::: Text under study :::

Targeted retinal laser photocoagulation to areas of ischemia in the peripheral retina does not appear to reduce the burden of intravitreal aflibercept injections in patients with diabetic macular edema (DME) compared with intravitreal aflibercept therapy alone, according to a 2-year study published in Eye. Treat-and-extend (T&E) aflibercept therapy, without a loading phase, is safe and effective for treating DME, according to the report.
Between 2016 and 2018, the prospective, double-masked multicenter controlled trial (ClinicalTrials.gov Identifier: NCT02432547) in Australia included 48 eyes from 47 adult patients (mean age, 59.9 years; 31 men, 16 women) with diabetes mellitus. A total of 27 eyes were randomly assigned to combination therapy (aflibercept and targeted retinal laser photocoagulation) and 21 eyes were randomly assigned to aflibercept monotherapy. The aflibercept monotherapy group underwent placebo laser. The main outcome measure was the mean number of intravitreal aflibercept injections in each of the 2 treatment groups at 2 years.

:::

#### Problems to work on:
**1.** In the article on treating diabetic macular edema, shorten the paragraph that begins "Between 2016 and 2018" into a bulleted list that keeps its main facts.
**2.** Copy word for word the stretch of the article on treating diabetic macular edema from "Targeted retinal laser photocoagulation to" through "to the report.".
**3.** For each statement, say yes or no according to the article on treating diabetic macular edema, and quote the words that decide it. (a) The trial included 48 eyes from 47 patients. (b) The combination therapy group had 21 eyes. (c) The treat-and-extend aflibercept therapy began with a loading phase.

::: Supplied entries :::

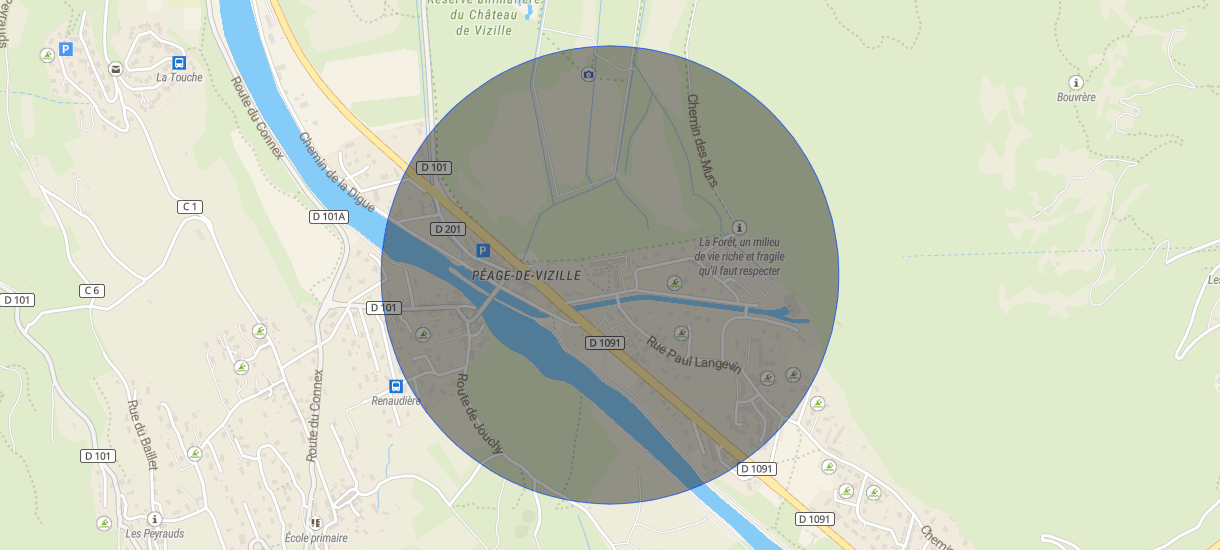The image size is (1220, 550).
Task: Select the Rue Paul Langevin street label
Action: tap(694, 355)
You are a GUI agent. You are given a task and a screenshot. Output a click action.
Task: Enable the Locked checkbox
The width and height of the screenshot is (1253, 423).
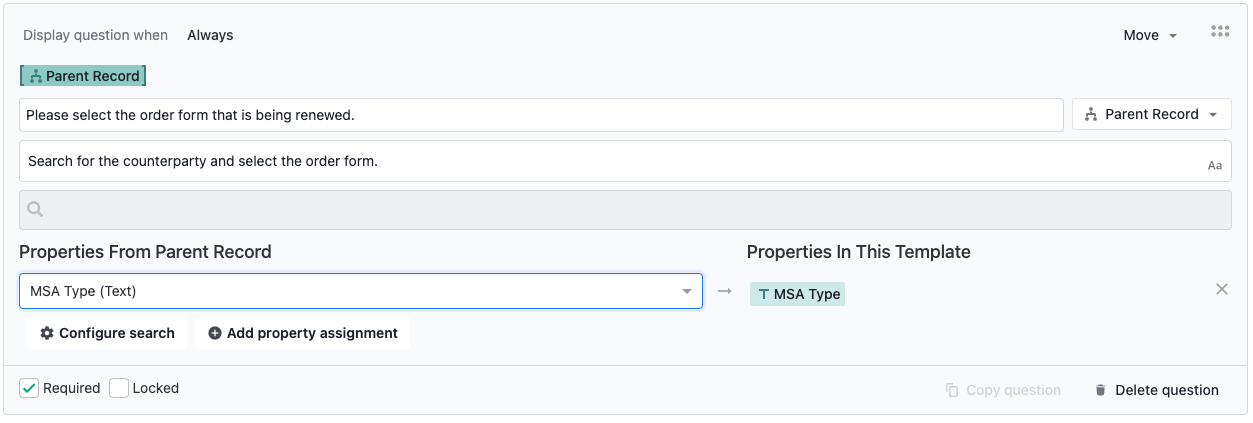pyautogui.click(x=119, y=388)
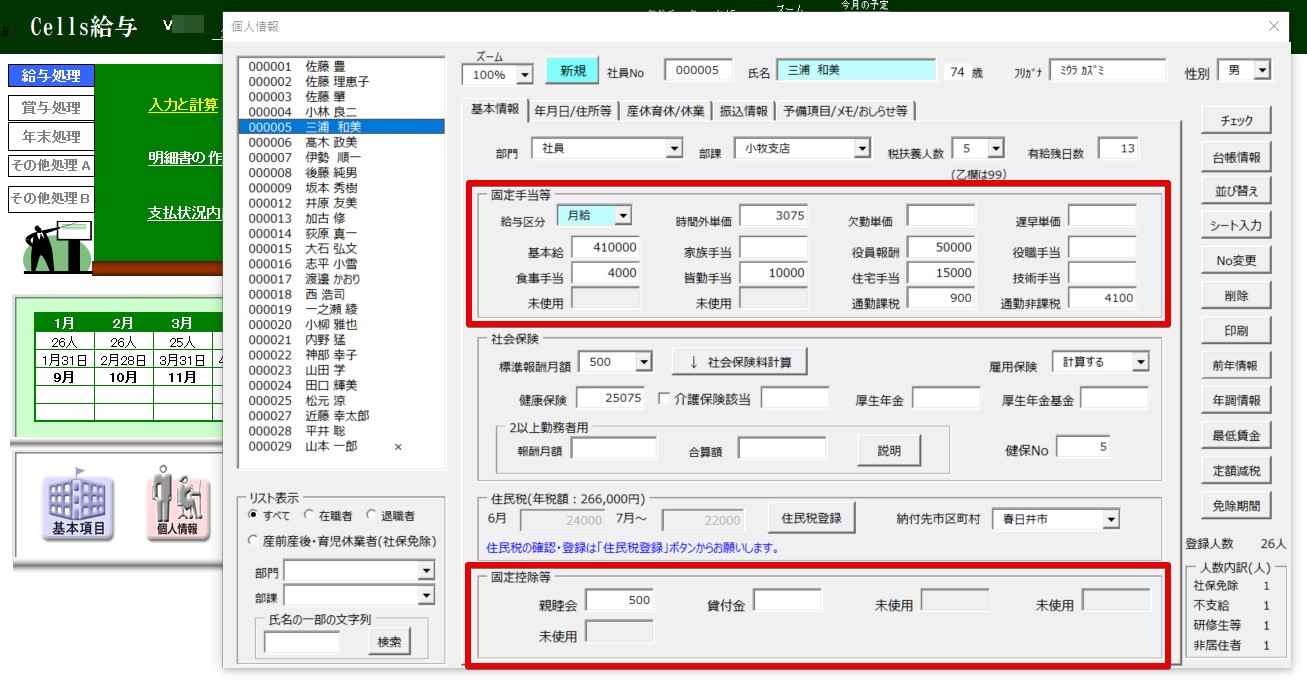Choose the 産前産後・育児休業者 radio option
This screenshot has height=681, width=1307.
click(254, 540)
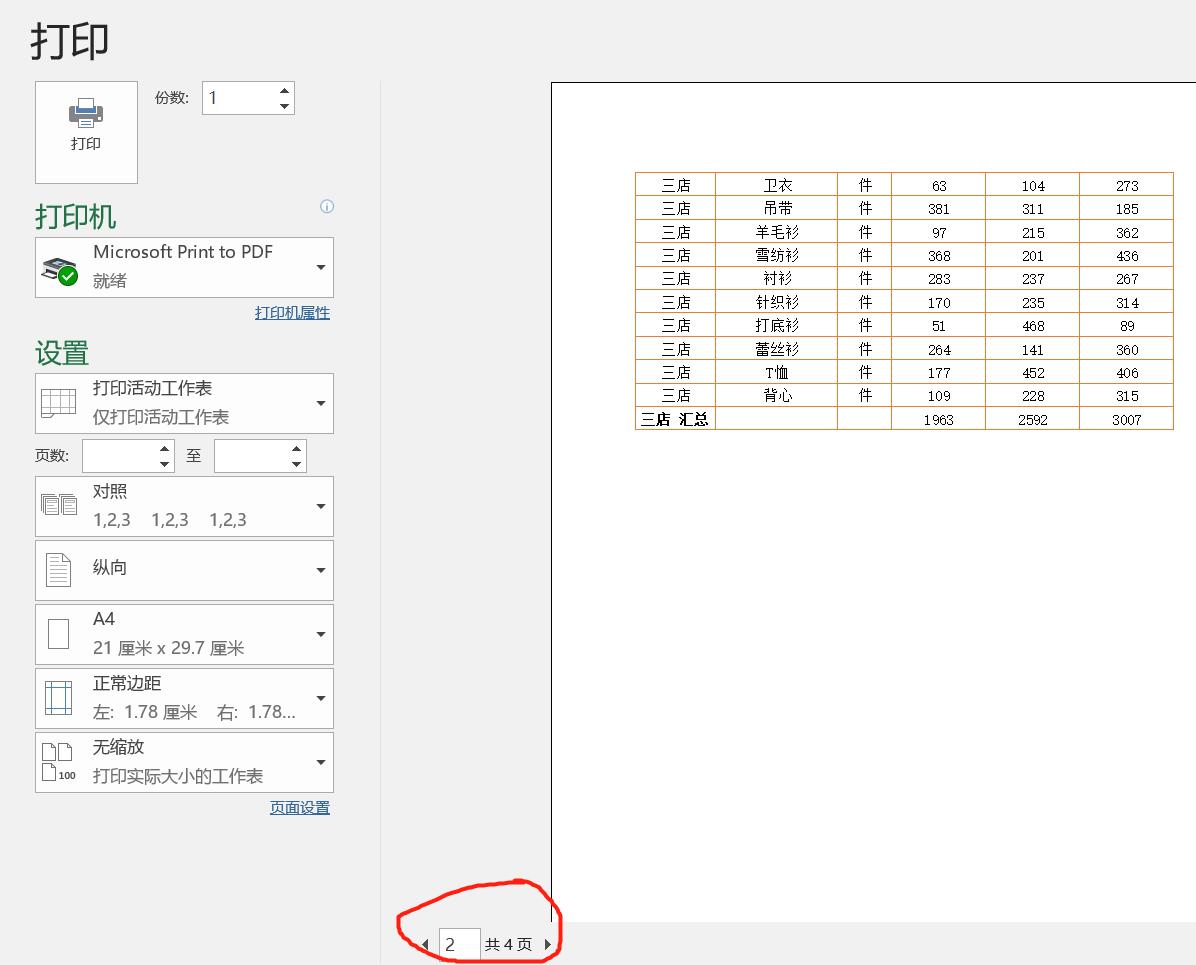
Task: Open the A4 paper size dropdown
Action: [185, 634]
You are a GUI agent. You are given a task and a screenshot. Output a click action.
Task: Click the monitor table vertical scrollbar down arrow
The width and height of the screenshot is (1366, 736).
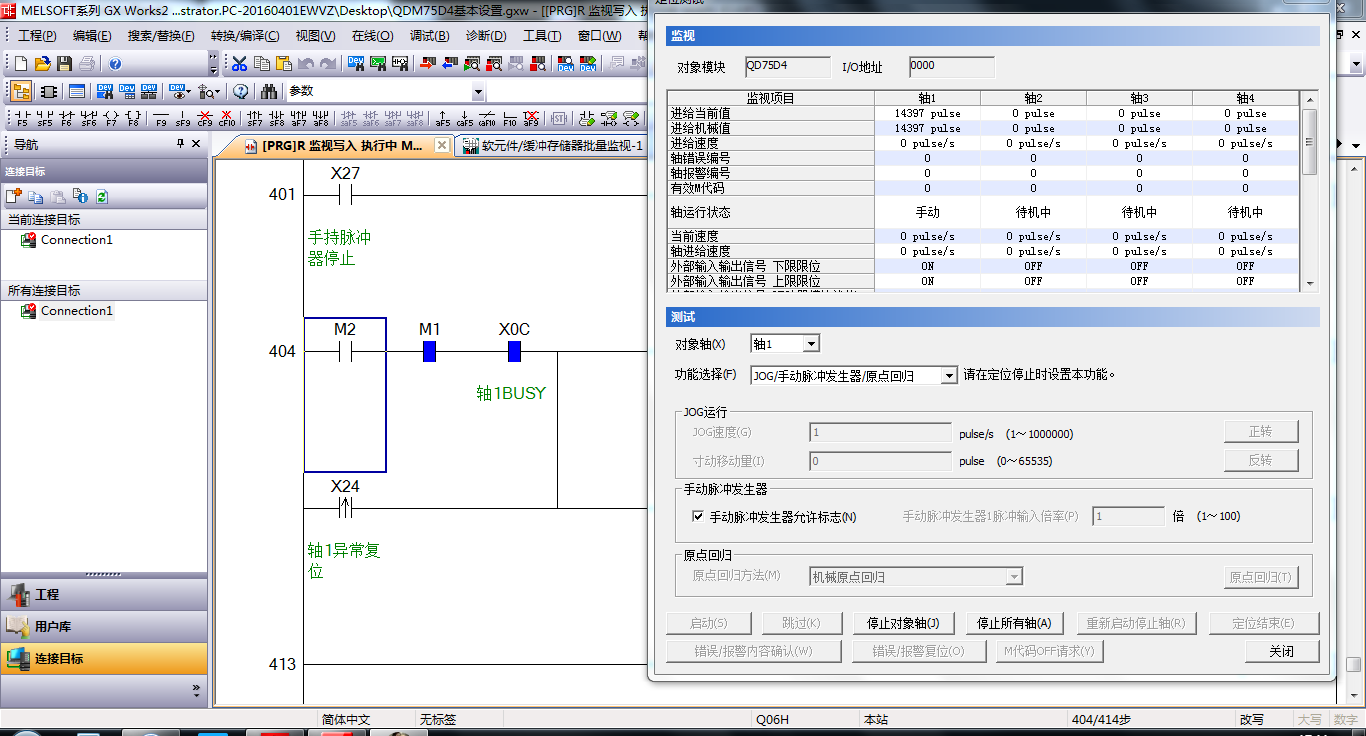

:::

#### Results by task:
**1.**
- Trial design: prospective, double-masked, multicenter, controlled; run in Australia from 2016 to 2018 (ClinicalTrials.gov Identifier: NCT02432547)
- Participants: 48 eyes from 47 adult patients with diabetes mellitus (mean age 59.9 years; 31 men, 16 women)
- Combination therapy (aflibercept plus targeted retinal laser photocoagulation): 27 eyes
- Aflibercept monotherapy, with placebo laser: 21 eyes
- Main outcome: mean number of intravitreal aflibercept injections in each group at 2 years

**2.**
Targeted retinal laser photocoagulation to areas of ischemia in the peripheral retina does not appear to reduce the burden of intravitreal aflibercept injections in patients with diabetic macular edema (DME) compared with intravitreal aflibercept therapy alone, according to a 2-year study published in Eye. Treat-and-extend (T&E) aflibercept therapy, without a loading phase, is safe and effective for treating DME, according to the report.

**3.**
(a) Yes: "included 48 eyes from 47 adult patients"
(b) No: "A total of 27 eyes were randomly assigned to combination therapy"
(c) No: "Treat-and-extend (T&E) aflibercept therapy, without a loading phase"